Back to Materialize

Utility for testing lower layers of the Materialize stack

src/lowertest/README.md

12311.5 KB
Original Source

Utility for testing lower layers of the Materialize stack

If you are reading this because you are encountering a compile-time error that looks something like:

   ::: <path_to_file>:<lineno>:1
   |
<lineno> | pub <struct or enum> <Type> {
   | ------------------- variant or associated item `add_to_reflected_type_info` not found here
   |
   = help: items from traits can only be used if the trait is implemented and in scope
   = note: the following trait defines an item `add_to_reflected_type_info`, perhaps you need to implement it:
           candidate #1: `MzReflect`
= note: this error originates in the derive macro `MzReflect` (in Nightly builds, run with -Z macro-backtrace for more info)

go here.

Purpose

If you want to run tests on something like MirRelationExpr, specifying it in Rust is not only onerous but makes the tests hard to read.

This crate supports converting a specification written in a readable syntax (see Syntax) into a Rust object that way you can directly test the lower layers of the stack. It also supports converting the Rust object back into the readable syntax.

If your test involves multiple objects, you can still utilize this crate. Just make all the objects into fields of a single struct. For more information, see Test Design.

Syntax

Write:

  • an enum as (variant_in_snake_case field1 field2 .. fieldn) or (VariantInCamelCase field1 field2 .. fieldn).
  • a struct with arguments as (field1 field2 .. fieldn)
  • a struct with no arguments as the empty string.
  • a Vec as [elem1 elem2 .. elemn]
  • a tuple as [elem1 elem2 .. elemn]
  • None or null as null
  • true (resp. false) as true (resp. false)
  • a string as "something with quotations".
  • a numeric value like 1.1 or -1 as is.

You can put commas between fields and elements; they will essentially be treated as whitespace.

The syntax can be overridden and extended by creating an object that implements the trait TestDeserializationContext; see [#extending-the-syntax] for more details.

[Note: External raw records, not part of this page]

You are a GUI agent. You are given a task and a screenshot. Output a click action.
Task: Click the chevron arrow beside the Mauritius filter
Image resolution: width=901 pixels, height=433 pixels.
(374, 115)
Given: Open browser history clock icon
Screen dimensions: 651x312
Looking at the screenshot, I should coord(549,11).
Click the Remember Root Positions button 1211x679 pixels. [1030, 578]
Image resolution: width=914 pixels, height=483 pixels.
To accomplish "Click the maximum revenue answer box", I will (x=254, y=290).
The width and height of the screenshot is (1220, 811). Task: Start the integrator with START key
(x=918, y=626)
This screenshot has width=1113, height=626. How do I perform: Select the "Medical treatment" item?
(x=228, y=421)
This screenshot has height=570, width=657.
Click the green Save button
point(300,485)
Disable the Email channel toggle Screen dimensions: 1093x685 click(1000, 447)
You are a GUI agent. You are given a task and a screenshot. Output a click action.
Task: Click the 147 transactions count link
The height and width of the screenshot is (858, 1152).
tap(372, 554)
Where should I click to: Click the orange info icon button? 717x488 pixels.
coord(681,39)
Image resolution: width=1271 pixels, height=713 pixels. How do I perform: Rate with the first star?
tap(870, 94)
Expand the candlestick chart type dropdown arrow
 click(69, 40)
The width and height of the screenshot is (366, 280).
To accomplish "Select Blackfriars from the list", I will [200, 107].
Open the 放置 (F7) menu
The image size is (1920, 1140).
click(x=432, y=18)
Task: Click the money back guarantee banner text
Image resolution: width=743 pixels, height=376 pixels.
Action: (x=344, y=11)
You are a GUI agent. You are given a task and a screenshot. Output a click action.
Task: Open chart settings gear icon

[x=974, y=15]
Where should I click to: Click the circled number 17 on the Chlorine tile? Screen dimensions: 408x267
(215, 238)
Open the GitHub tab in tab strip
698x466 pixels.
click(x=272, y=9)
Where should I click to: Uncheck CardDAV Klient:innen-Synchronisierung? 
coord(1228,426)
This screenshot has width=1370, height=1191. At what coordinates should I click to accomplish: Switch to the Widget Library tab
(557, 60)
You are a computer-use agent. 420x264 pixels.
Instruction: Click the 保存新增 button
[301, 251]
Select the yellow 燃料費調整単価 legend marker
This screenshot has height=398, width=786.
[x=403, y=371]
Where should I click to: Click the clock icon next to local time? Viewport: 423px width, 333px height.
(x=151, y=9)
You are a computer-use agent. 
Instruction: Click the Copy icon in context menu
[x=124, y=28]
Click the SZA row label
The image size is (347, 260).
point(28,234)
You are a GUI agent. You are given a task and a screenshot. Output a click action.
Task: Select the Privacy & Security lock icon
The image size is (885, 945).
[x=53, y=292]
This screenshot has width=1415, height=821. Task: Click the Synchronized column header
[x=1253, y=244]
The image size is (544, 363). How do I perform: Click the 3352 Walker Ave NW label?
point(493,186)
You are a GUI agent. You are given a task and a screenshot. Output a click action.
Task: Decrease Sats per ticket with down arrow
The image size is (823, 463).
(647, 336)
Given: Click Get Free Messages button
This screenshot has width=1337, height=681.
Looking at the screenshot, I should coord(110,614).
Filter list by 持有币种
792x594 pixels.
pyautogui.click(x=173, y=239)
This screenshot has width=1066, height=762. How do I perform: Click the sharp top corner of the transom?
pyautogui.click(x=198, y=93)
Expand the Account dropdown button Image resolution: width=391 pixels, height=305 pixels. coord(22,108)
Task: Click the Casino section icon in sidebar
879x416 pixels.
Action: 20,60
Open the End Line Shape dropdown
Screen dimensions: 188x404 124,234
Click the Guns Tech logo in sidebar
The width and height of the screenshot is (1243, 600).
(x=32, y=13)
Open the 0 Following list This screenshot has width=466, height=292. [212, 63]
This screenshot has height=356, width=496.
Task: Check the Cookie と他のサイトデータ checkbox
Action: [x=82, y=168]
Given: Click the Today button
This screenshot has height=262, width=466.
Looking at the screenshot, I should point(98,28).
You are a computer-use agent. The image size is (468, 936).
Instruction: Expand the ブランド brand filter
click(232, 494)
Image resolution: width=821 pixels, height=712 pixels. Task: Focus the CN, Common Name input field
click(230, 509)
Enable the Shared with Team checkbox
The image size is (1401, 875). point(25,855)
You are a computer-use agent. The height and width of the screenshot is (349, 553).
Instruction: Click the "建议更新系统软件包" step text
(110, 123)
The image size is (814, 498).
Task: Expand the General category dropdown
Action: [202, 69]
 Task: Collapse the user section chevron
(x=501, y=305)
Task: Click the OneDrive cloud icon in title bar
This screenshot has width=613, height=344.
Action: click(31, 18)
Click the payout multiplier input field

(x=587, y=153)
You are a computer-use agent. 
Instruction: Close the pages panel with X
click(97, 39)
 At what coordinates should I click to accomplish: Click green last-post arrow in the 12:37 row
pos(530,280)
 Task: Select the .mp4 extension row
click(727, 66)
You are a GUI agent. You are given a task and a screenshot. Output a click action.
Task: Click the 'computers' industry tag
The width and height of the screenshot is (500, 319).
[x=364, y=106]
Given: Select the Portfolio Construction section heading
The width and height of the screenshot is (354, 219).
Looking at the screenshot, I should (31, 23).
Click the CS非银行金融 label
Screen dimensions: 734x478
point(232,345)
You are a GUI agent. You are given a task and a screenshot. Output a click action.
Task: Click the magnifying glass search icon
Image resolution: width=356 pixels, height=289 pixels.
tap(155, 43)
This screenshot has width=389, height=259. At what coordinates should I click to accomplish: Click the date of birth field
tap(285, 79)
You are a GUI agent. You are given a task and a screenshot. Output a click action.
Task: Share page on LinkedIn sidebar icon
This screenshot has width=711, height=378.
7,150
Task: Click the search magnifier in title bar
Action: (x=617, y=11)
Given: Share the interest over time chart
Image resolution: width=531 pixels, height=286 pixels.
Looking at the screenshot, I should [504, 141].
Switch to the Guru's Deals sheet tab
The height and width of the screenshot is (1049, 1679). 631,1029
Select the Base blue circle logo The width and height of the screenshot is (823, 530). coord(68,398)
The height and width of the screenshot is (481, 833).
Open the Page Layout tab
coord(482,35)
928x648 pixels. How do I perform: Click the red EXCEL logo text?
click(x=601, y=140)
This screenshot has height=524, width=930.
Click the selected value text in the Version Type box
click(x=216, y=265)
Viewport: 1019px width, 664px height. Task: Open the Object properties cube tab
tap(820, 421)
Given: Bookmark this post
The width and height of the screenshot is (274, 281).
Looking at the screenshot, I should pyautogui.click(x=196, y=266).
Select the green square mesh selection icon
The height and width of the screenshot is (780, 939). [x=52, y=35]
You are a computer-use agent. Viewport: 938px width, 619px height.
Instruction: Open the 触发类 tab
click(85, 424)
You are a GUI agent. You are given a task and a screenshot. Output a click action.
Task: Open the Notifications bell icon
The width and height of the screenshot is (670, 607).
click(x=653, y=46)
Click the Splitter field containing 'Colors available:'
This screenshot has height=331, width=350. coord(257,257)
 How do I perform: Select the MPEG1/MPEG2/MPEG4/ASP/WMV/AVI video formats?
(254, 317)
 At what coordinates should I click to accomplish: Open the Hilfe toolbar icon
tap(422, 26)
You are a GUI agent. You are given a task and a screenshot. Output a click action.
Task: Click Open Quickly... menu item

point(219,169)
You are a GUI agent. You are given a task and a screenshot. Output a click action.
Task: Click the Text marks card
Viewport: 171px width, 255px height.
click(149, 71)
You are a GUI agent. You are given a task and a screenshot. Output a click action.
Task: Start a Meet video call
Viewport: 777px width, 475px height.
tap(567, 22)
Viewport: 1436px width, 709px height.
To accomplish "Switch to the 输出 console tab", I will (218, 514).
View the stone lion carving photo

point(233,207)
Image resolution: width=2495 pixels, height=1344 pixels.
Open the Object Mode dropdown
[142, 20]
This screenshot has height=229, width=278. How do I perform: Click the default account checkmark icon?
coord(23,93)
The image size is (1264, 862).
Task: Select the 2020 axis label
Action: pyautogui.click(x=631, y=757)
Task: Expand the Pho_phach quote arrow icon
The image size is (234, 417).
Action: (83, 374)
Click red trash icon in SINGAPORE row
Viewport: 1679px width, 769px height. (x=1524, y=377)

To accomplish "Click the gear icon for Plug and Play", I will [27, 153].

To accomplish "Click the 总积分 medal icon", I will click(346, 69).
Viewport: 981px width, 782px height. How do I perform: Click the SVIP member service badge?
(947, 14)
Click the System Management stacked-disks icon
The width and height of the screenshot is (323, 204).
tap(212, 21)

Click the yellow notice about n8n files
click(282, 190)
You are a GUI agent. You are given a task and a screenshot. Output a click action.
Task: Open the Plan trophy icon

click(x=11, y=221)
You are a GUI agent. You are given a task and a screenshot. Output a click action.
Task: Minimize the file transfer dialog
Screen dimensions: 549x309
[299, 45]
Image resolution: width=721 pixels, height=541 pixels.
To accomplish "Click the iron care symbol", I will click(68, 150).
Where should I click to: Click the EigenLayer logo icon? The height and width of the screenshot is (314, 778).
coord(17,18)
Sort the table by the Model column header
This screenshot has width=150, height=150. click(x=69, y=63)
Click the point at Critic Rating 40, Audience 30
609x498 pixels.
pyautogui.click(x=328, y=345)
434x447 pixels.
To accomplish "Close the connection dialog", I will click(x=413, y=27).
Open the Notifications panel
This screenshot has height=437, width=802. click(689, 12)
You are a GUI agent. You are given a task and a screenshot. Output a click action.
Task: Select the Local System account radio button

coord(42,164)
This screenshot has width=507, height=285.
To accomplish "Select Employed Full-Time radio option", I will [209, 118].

Shortcut for unit enum (resp. a struct with only one argument)

As a convenience, a unit enum (resp. a struct with only one argument) can alternatively be written as variant_in_snake_case (resp. field1).

In the case where there are nested single-argument structs, the type resolution system always tries to resolve your specification as an instance of the current type before trying to resolve the specification as the type of the single argument.

Suppose you had two structs:

struct InnerStruct {only_arg: Option<u32>}
struct OuterStruct {only_arg: Option<InnerStruct>}

and you were trying to create an instance of OuterStruct. Specifiying:

  • null or (null) result in an OuterStruct{only_arg: None}.
  • ((null)) results in an OuterStruct{only_arg: Some(InnerStruct{only_arg: None})}.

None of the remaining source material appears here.